The initial WRA identified risk factors for work-related MSDs using the OSHA W-1 Basic Screening Tool in the categories of awkward postures and repetition. The OSHA VDT workstation checklist revealed specific risks for work-related MSDs related to positioning of the head, neck, shoulders, and trunk, as well as seating issues. The VDT workstation checklist also identified risks associated with keyboard and mouse position, monitor position, and lack of document holder, wrist rests, and telephone hands-free headset. The RULA tool identified risks associated with shoulder abduction and elevation, forearm flexion, wrist flexion and ulnar deviation, neck flexion and rotation, trunk flexion and rotation, and leg position. The initial RULA score was 7, indicating the need for immediate ergonomic intervention.^25,26 The RULA score presented for this case report represents only the affected side. The RULA was completed for the noninvolved side, but the data are not presented here to preserve the clarity of the case. The WRA involved the therapist observing the patient for a 2-hour period while she performed her normal work duties on what was deemed by the patient to be a typical day of work. The awkward postures were averages of what had been visualized by the therapist. The subsequent scores were an average of the postures and positions as seen over the examination period.
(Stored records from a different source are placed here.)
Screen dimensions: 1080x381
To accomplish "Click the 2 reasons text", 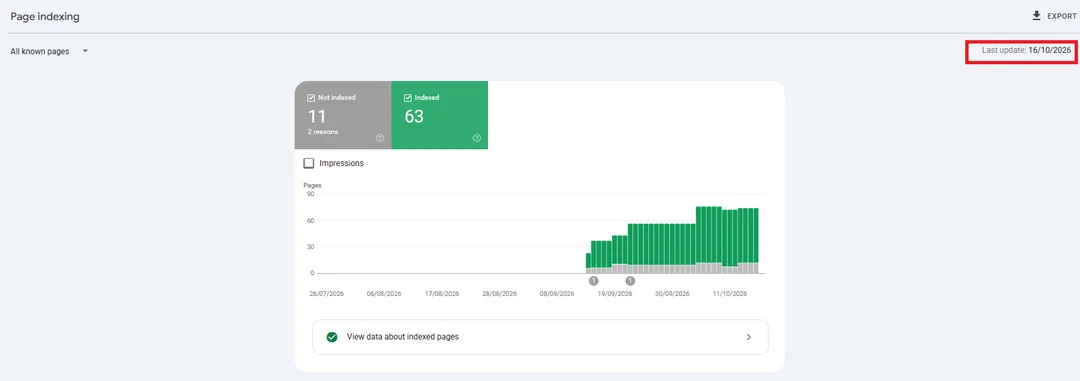I will (x=322, y=132).
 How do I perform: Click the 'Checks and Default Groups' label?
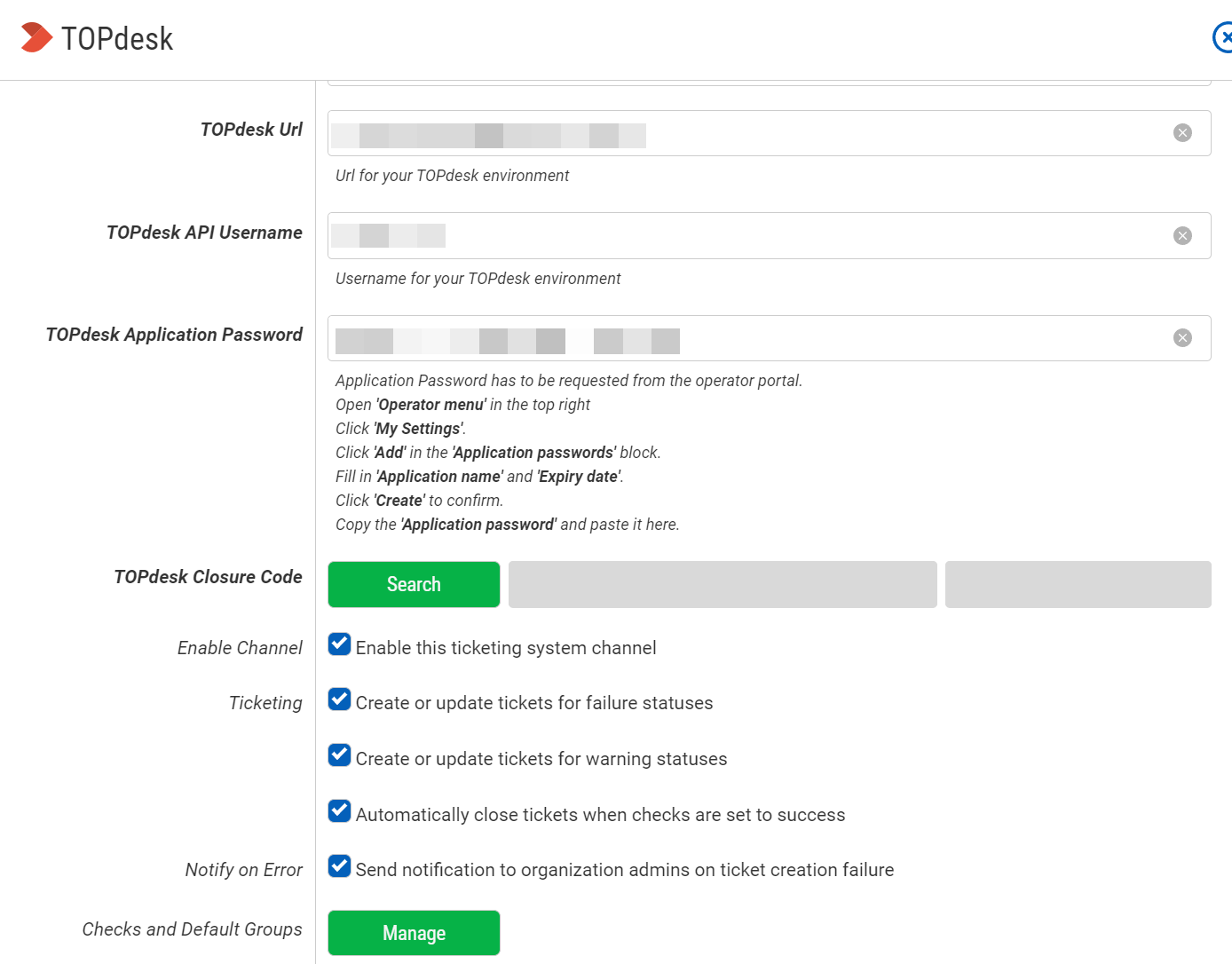(x=192, y=929)
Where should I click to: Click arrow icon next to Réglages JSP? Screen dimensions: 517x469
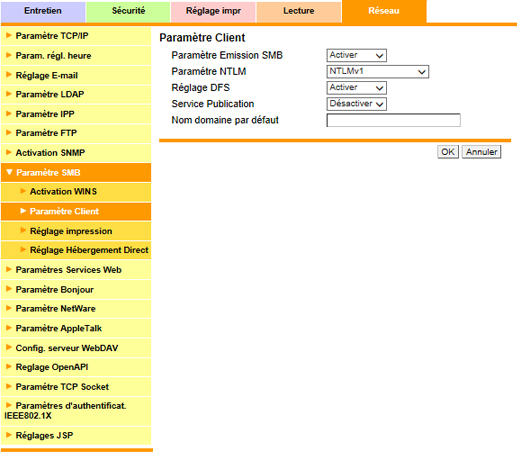pos(9,435)
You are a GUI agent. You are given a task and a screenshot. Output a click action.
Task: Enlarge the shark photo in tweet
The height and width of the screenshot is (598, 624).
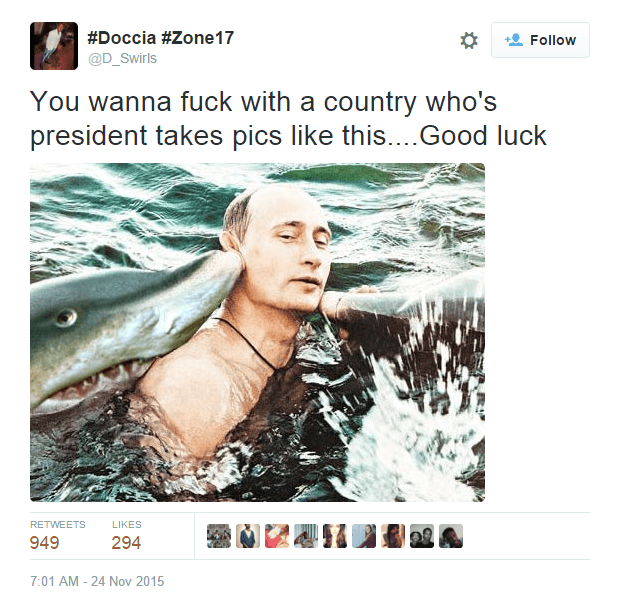coord(257,332)
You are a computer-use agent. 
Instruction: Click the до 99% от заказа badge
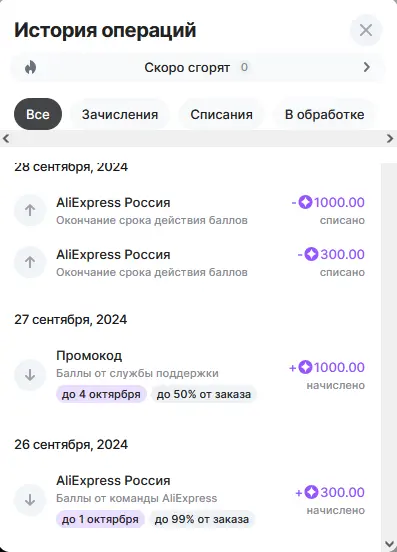(x=202, y=519)
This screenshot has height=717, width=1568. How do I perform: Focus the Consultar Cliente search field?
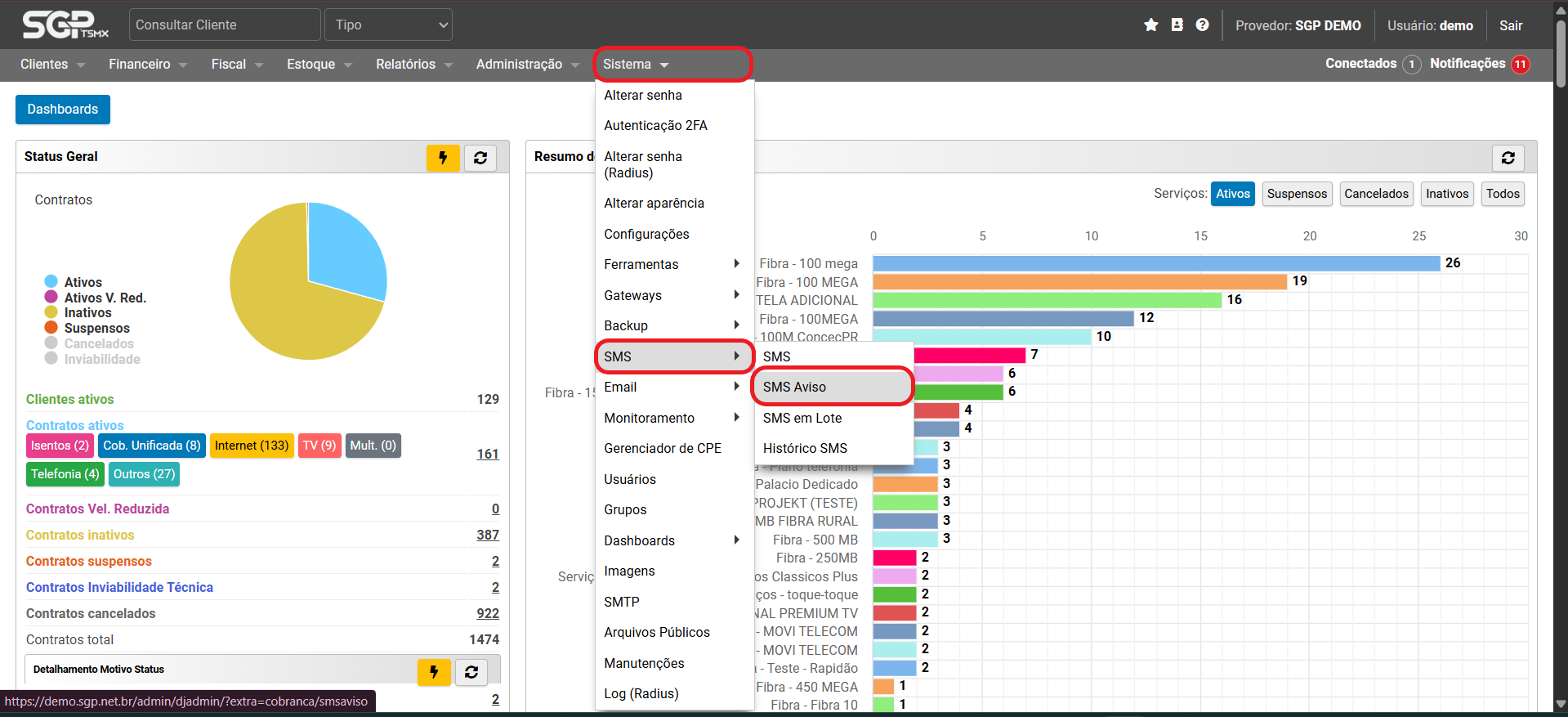tap(225, 25)
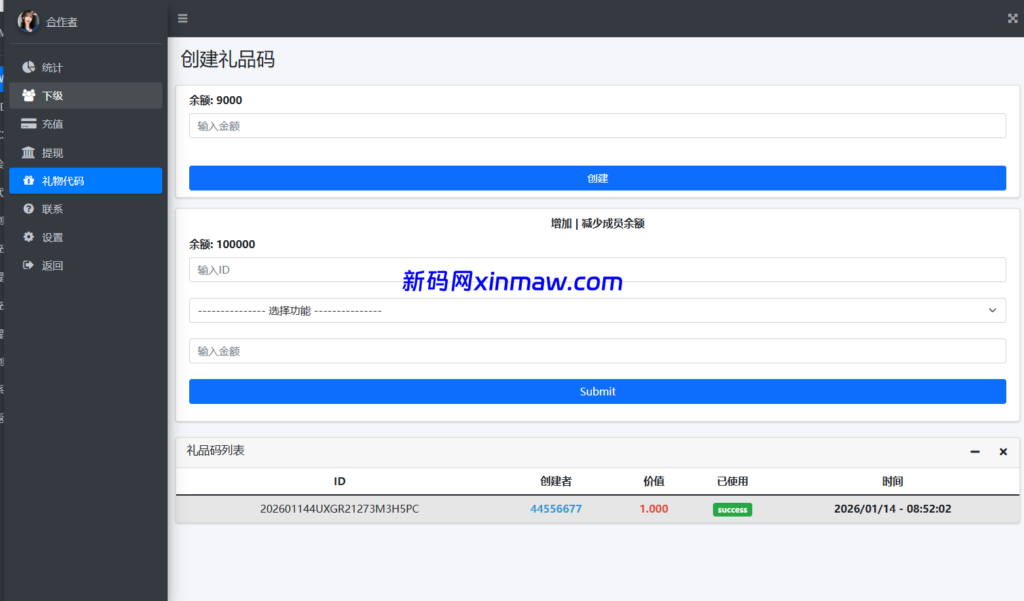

In addition to the WRA performed by the therapist, the patient completed a Workstyle short-form survey. The Workstyle short form survey measures the individual's perception of his or her job and workstation in relation to symptoms in the following categories: working through the pain, social reactivity, limited workplace support, deadlines and pressure, self-imposed workplace and workload, breaks, mood, and autonomic response.²³ The Workstyle short-form survey has been shown to have good internal consistency (α=.89) and good test-retest reliability (r=.88) and is correlated with measures of pain (r=.41) and upper-extremity symptoms (r=.33).²³ The Workstyle score for the current patient was 52, with an “at risk” score defined as greater than 28.²³ The Workstyle short-form survey was completed following the observation period.

A specific description of the patient's workstation follows. The patient's monitor was low and offset; the top of the monitor was positioned below eye level; and the monitor was set to the left of the work surface, requiring flexed and rotated trunk and neck postures. The keyboard was positioned on the desk surface, higher than the elbow position, resulting in bilateral wrist extension and shoulder elevation. The mouse was positioned 25.4 cm (10 in) away from the keyboard, requiring right arm abduction and shoulder elevation. The chair height and seat pan angle could not be adjusted, contributing to increased trunk and neck flexion and unsupported bilateral foot position and contact stress in the popliteal fossa.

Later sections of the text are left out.